Over the last five to ten years, it has become normal to follow a cloud-first IT Strategy. This is particularly the case when considering telephone systems. The promise of a more robust platform on a ‘pay per user per month’ basis makes compelling business sense for such commodity services. Replacing costly on-premise PABX systems with cloud-based Voice over IP (VoIP) systems, meant that telephony systems were amongst the earliest and most widely adopted cloud-based systems.
Essentially, while a lot of people were worried about taking their computing power into the cloud, there was less resistance and less consideration to the risk associated with taking a cloud-based phone system, mainly because of the lack of data stored on those systems and the ease with which calls could be diverted to mobile phones.
Such is the normality of using a cloud-based system such as Horizon or a solution provided by BT, fronted by third-party re-seller, that very little heed was taken to the inherent risk of the underlying platform.
One of our clients recently experienced a horrific eye-opening experience, which brought these risks to light. They had been using a cloud-based VoIP system for several years and as part of their wider IT Infrastructure refresh, had decided to move to a new phone system provided by their new provider to allow tighter integration with their new platform.
In due course, termination notices were served, and a graceful exit strategy agreed with the incumbent. On the face of it, this was a reasonably simplistic project with one telephony provider providing PAC codes to the other and having plenty of time to enable a seamless changeover between the systems.
We then hit several issues with the incumbent not being able to port numbers over to the incoming provider. When we undertook the pre-move tests, it appeared that several of the numbers on the DDI range had got a different postcode to the records that were held by BT; this included the main office numbers.
We were therefore in a bizarre situation where the firm’s primary phone numbers, according to BT, were not owned by the firm; and it was impossible for us to move those numbers over while we couldn’t prove that the firm had them, even though those numbers had been in use by the firm for around 20 years and indeed had been on the incumbent telephone system for five or so years, being used every single day.
It appears what had happened was, when the phone system was set up, there had been a mistake mismatching phone numbers to postcodes, and once that mistake was in the nightmare of BT administration, it wasn’t an easy fix to get them changed.
The administrative process to change these things seemed to drag on for weeks and months, causing significant delays to the project; this became a project risk. We were rapidly approaching the notice period, served in the early part of the project.
We therefore engaged the incumbent telephone provider and negotiated with them, that they would put us onto a rolling monthly arrangement until we could gracefully leave. After all, the administrative mistake was their making, and they had not corrected it in the five or so years they provided the telephone system.
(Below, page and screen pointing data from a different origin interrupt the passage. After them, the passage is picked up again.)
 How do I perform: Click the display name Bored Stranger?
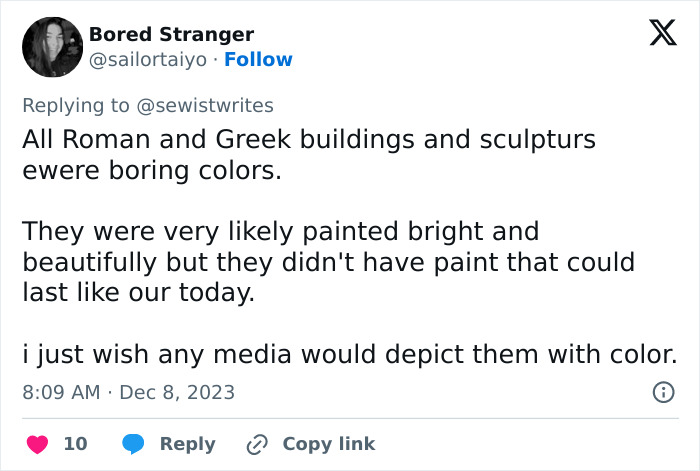click(x=171, y=34)
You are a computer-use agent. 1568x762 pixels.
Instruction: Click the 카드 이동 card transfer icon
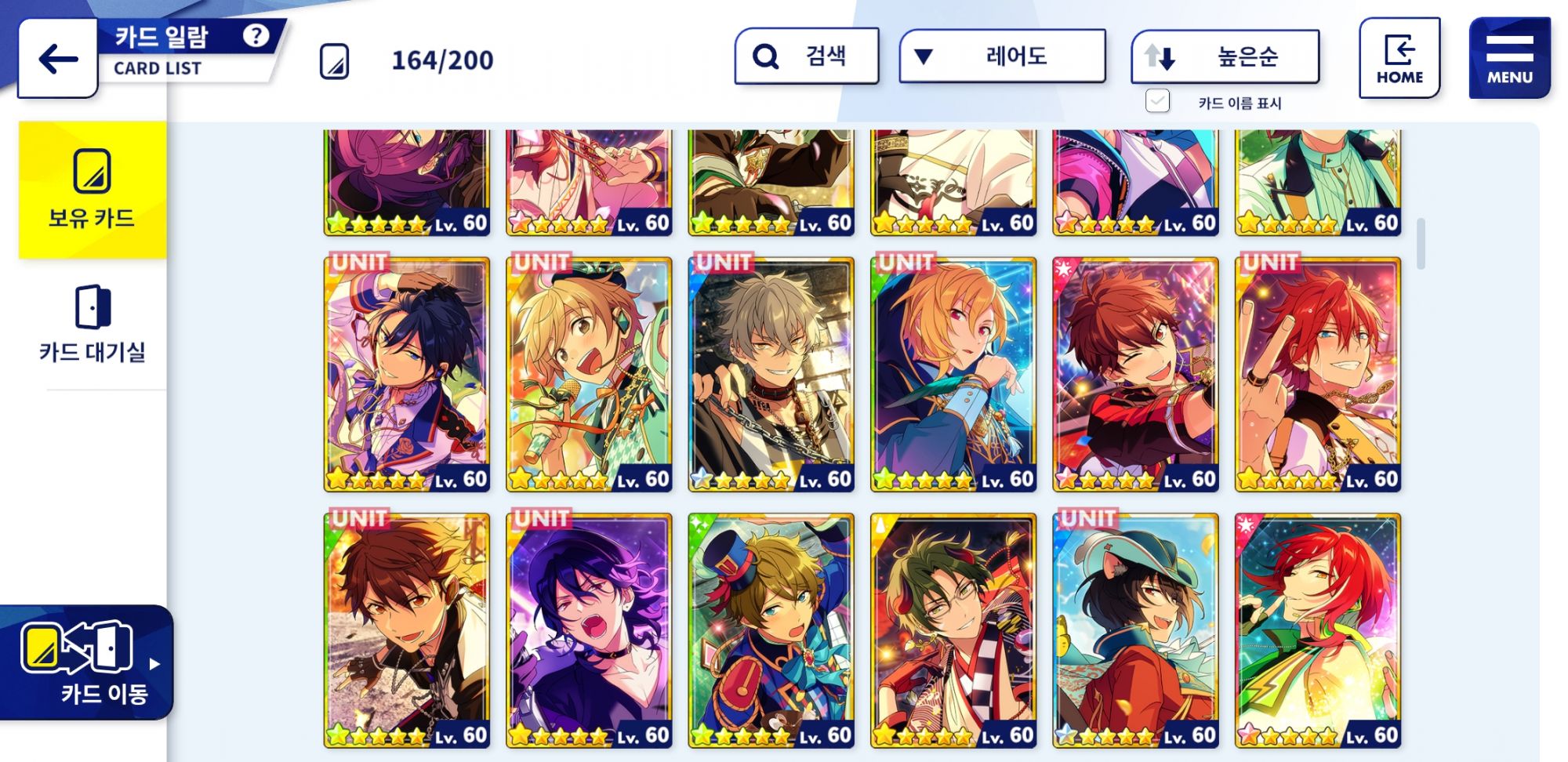(x=77, y=648)
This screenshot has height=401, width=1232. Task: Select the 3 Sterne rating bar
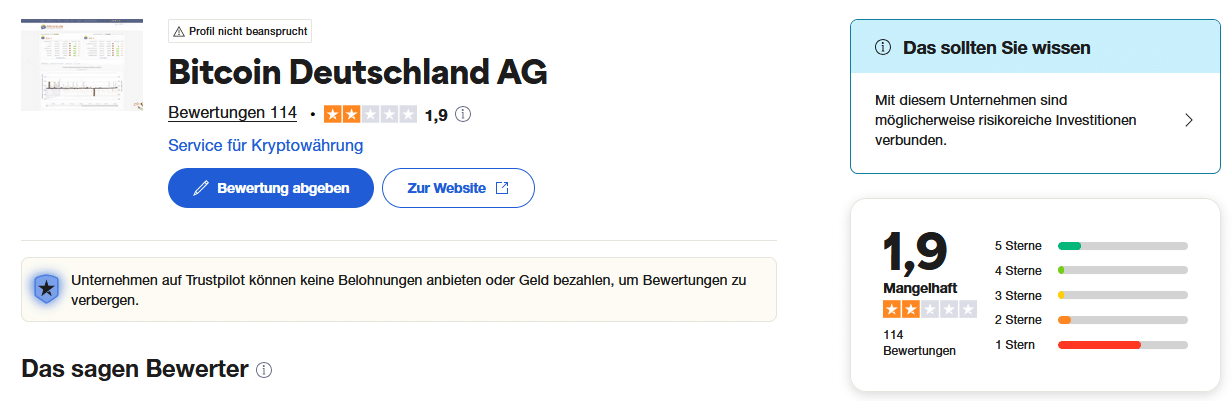[1090, 296]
From a project management point of view, we felt the risk had been mitigated: we had signed agreements from all parties about the delays, and a plan of how we were working together to address the administrative challenges.
When decommission means decommission
It must have been about 4pm or 5pm on a Monday, when I had a phone call from our client to say: “Please help – our telephone system had disappeared!” It was one of those things that I couldn’t quite believe, initially. So, I went through the question and answer session of “What do you mean, your telephone system has disappeared?”, initially assuming there was some sort of outage. It was only when we drilled into what had really happened that the horror of the situation struck.
While the incumbent support party had agreed on an extension on a rolling monthly contract basis, they had failed to inform the platform provider of the new arrangements. So, when they terminated the contract originally, they had entered the agreed termination date into their system; and when that date came, the provider of the platform itself simply activated their ‘decommission plan’ which meant the phone system was completely decommissioned off their platform.
Our first thought was that this was a simple fix: “All we need to do is ask them to restore the system, it is a bit of an administration misunderstanding, and we will be back up and running in a few hours”. How wrong we were.
When we started talking to the provider in some detail, we discovered that a decommission of a system in a cloud platform meant just that. They literally delete the information, they don’t keep any back-ups, there was no going back. Our client’s phone system had literally been disappeared and deleted in the click of one button.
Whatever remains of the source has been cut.